DESCRIPTION OF THE TASK: After finding the line that contains "News Room (313, 2357)", give again that line and each one following it, exactly, until the records end.

Collected data:
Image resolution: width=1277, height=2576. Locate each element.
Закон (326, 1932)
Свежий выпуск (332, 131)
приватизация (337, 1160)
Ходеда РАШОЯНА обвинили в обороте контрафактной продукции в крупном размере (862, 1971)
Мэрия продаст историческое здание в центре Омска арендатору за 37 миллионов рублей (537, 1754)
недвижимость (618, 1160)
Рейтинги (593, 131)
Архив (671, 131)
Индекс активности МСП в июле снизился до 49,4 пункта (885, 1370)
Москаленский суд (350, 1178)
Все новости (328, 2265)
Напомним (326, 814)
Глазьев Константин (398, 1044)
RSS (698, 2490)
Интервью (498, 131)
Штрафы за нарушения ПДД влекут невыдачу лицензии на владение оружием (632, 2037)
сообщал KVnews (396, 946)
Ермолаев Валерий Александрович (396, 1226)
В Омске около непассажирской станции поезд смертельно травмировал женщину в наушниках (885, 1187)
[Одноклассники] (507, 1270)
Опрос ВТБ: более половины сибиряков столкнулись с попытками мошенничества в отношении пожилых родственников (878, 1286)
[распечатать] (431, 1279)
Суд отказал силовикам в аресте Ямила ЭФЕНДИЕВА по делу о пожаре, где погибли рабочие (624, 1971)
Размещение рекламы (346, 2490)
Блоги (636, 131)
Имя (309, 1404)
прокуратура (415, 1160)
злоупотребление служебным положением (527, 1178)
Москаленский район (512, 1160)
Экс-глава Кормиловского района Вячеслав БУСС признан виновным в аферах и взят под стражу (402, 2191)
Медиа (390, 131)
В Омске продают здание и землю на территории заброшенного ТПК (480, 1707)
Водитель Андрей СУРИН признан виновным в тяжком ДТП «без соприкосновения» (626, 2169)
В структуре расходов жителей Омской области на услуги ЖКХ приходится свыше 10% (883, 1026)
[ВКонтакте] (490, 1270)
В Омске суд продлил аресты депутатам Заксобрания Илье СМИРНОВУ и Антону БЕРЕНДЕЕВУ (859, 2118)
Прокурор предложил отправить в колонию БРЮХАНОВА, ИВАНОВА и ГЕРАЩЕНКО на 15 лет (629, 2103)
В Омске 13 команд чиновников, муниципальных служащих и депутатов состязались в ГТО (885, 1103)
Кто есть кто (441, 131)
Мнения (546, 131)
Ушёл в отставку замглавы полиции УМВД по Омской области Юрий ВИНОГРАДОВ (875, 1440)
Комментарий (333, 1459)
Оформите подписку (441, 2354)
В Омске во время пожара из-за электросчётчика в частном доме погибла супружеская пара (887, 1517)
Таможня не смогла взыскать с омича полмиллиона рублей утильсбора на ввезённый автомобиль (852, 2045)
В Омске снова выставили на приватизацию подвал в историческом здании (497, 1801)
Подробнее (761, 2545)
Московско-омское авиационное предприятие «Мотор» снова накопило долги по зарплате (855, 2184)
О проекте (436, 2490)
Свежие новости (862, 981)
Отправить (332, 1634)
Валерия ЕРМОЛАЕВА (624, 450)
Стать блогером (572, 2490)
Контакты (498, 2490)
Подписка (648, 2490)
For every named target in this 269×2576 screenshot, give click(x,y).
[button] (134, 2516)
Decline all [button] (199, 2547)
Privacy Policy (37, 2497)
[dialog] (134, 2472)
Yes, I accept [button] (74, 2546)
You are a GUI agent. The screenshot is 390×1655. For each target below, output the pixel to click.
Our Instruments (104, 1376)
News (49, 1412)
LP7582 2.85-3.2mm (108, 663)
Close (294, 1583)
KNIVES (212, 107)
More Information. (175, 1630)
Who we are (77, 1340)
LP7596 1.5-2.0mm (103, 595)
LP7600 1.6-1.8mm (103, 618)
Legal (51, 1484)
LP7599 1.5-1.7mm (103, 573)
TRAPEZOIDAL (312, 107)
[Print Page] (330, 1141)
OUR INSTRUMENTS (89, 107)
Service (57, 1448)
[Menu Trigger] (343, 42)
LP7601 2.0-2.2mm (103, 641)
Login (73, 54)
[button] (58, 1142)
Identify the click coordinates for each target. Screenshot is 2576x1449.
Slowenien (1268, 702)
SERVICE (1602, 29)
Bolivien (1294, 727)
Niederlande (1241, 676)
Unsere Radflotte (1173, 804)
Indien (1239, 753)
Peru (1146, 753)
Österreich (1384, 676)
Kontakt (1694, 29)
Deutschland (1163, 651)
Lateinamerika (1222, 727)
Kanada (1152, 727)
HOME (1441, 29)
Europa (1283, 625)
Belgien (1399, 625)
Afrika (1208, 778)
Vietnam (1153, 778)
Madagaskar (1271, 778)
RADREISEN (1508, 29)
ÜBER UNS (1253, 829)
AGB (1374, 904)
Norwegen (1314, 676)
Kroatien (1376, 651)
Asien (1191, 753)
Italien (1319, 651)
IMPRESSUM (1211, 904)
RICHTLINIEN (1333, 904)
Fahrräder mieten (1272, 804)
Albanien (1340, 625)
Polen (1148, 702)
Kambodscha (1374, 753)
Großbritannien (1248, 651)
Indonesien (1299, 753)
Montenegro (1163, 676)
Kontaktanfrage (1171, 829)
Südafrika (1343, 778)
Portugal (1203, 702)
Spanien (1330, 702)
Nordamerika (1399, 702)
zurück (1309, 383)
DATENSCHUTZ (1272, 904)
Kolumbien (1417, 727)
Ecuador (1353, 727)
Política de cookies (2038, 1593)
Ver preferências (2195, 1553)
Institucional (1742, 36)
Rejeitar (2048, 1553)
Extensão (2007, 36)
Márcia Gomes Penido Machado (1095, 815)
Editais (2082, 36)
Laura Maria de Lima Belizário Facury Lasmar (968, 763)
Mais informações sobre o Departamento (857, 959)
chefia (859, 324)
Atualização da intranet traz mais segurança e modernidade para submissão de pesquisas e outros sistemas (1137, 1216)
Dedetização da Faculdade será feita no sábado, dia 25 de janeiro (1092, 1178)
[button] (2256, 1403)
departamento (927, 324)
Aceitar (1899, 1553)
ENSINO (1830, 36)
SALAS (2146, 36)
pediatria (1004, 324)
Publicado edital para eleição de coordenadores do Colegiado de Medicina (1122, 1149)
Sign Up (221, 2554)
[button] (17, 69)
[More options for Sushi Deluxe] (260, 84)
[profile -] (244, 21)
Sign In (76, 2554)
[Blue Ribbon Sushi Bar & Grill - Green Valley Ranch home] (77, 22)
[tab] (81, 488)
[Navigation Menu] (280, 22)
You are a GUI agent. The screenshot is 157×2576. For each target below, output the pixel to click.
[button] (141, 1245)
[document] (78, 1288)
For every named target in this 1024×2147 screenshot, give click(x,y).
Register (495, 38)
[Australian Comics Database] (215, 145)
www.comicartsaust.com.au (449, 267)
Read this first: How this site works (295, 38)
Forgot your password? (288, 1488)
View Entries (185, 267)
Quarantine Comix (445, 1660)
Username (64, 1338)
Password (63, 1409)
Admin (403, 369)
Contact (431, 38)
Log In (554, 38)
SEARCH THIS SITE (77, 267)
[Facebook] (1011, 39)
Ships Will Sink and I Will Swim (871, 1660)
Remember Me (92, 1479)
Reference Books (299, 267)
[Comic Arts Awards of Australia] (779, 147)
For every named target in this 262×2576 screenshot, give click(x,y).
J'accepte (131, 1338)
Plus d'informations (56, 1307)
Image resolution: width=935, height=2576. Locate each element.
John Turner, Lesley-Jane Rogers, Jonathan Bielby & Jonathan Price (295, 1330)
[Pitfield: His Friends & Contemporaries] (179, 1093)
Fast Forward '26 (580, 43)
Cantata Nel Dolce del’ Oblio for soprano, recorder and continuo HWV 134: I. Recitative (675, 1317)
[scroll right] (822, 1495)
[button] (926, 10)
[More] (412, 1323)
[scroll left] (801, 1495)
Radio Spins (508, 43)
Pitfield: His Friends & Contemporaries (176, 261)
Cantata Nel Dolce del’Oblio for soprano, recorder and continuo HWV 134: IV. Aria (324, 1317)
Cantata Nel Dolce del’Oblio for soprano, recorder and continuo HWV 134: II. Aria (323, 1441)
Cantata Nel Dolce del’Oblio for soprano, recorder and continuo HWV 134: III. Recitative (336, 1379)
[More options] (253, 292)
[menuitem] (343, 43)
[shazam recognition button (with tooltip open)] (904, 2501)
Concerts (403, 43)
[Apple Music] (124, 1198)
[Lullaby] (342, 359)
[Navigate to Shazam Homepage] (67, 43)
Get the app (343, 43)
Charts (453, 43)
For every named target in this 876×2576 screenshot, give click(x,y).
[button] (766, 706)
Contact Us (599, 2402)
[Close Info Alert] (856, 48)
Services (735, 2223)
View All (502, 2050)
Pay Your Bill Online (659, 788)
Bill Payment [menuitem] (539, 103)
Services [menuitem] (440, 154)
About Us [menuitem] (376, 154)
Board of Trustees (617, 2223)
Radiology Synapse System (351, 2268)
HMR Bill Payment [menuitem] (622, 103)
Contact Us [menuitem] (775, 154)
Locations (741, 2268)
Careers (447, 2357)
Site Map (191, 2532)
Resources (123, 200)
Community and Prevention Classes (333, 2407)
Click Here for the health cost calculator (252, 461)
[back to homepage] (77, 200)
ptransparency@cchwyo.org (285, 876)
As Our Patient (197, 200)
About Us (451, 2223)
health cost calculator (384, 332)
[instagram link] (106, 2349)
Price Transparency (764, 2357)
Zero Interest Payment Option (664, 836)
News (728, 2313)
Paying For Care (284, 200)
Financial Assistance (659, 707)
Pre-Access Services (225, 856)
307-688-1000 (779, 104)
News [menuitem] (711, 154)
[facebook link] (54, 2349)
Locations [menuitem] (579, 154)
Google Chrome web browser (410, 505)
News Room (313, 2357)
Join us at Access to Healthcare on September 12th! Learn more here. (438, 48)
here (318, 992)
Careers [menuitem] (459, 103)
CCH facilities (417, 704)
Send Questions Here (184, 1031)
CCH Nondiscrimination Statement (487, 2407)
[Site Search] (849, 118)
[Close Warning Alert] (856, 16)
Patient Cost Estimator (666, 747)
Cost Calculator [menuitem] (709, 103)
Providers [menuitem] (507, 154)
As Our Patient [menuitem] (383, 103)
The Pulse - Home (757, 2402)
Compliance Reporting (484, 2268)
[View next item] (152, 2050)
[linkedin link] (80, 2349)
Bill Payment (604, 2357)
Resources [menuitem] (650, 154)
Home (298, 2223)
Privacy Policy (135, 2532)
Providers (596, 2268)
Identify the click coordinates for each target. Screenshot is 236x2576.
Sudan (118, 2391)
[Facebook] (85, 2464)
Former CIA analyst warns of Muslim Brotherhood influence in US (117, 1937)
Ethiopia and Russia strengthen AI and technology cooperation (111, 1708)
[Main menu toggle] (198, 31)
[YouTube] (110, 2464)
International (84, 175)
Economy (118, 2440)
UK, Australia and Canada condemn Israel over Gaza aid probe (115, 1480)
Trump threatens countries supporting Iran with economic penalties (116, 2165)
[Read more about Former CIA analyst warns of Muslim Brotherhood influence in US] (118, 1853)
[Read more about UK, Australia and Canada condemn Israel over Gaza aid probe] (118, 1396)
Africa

RESULT OF THIS TASK:
News Room (313, 2357)
Join us at Access to Healthcare on September 12th! Learn more here. (438, 48)
here (318, 992)
Careers [menuitem] (459, 103)
CCH facilities (417, 704)
Send Questions Here (184, 1031)
CCH Nondiscrimination Statement (487, 2407)
[Site Search] (849, 118)
[Close Warning Alert] (856, 16)
Patient Cost Estimator (666, 747)
Cost Calculator [menuitem] (709, 103)
Providers [menuitem] (507, 154)
As Our Patient [menuitem] (383, 103)
The Pulse - Home (757, 2402)
Compliance Reporting (484, 2268)
[View next item] (152, 2050)
[linkedin link] (80, 2349)
Bill Payment (604, 2357)
Resources [menuitem] (650, 154)
Home (298, 2223)
Privacy Policy (135, 2532)
Providers (596, 2268)
Identify the click coordinates for each target. Screenshot is 236x2576.
Sudan (118, 2391)
[Facebook] (85, 2464)
Former CIA analyst warns of Muslim Brotherhood influence in US (117, 1937)
Ethiopia and Russia strengthen AI and technology cooperation (111, 1708)
[Main menu toggle] (198, 31)
[YouTube] (110, 2464)
International (84, 175)
Economy (118, 2440)
UK, Australia and Canada condemn Israel over Gaza aid probe (115, 1480)
Trump threatens countries supporting Iran with economic penalties (116, 2165)
[Read more about Former CIA analyst warns of Muslim Brotherhood influence in US] (118, 1853)
[Read more about UK, Australia and Canada condemn Israel over Gaza aid probe] (118, 1396)
Africa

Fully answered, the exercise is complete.